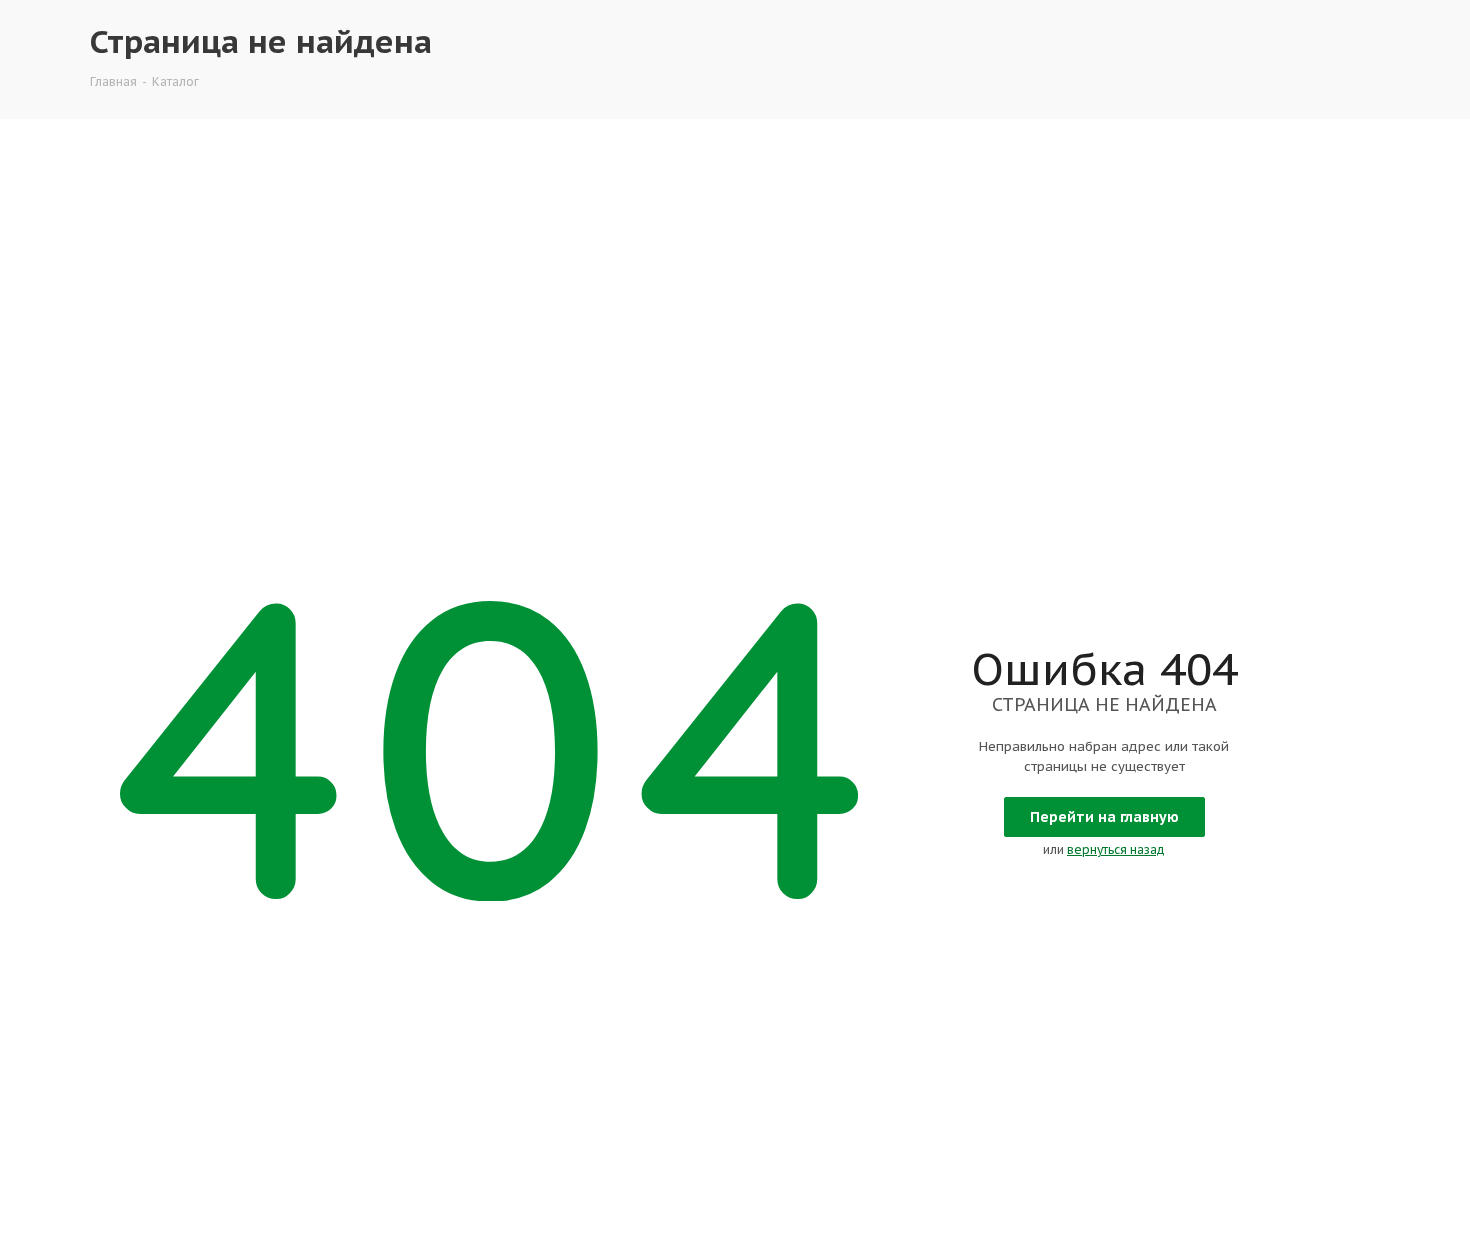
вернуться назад (1116, 849)
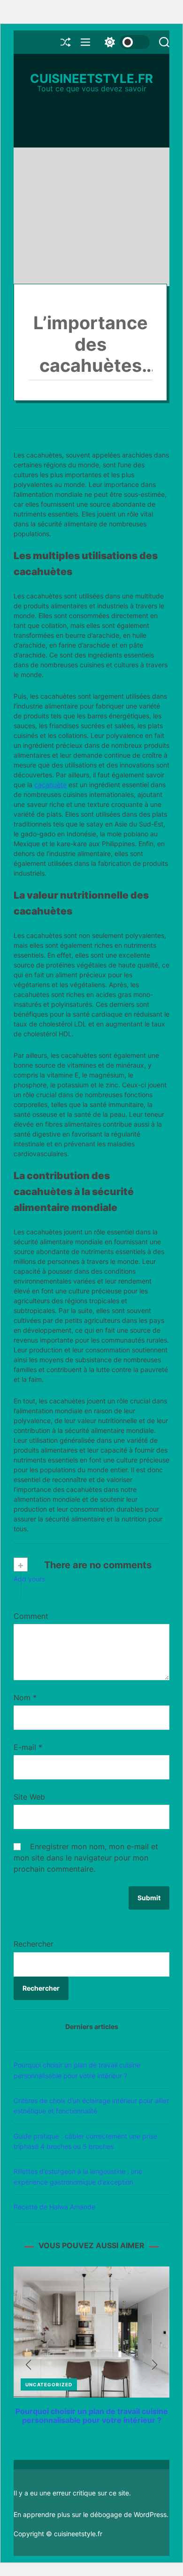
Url (91, 1796)
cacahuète (50, 785)
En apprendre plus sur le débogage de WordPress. (91, 2514)
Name (91, 1697)
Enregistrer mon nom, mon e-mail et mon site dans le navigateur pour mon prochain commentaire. (86, 1858)
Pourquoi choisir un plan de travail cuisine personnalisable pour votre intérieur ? (91, 2415)
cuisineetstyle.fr (91, 79)
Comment (31, 1616)
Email (91, 1747)
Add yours (29, 1579)
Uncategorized (48, 2384)
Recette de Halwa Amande (54, 2207)
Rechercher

* [Aim of the exercise]: Return every line from the material that contains the word "pour".

* [Written response]:
Enregistrer mon nom, mon e-mail et mon site dans le navigateur pour mon prochain commentaire. (86, 1858)
Pourquoi choisir un plan de travail cuisine personnalisable pour votre intérieur ? (91, 2415)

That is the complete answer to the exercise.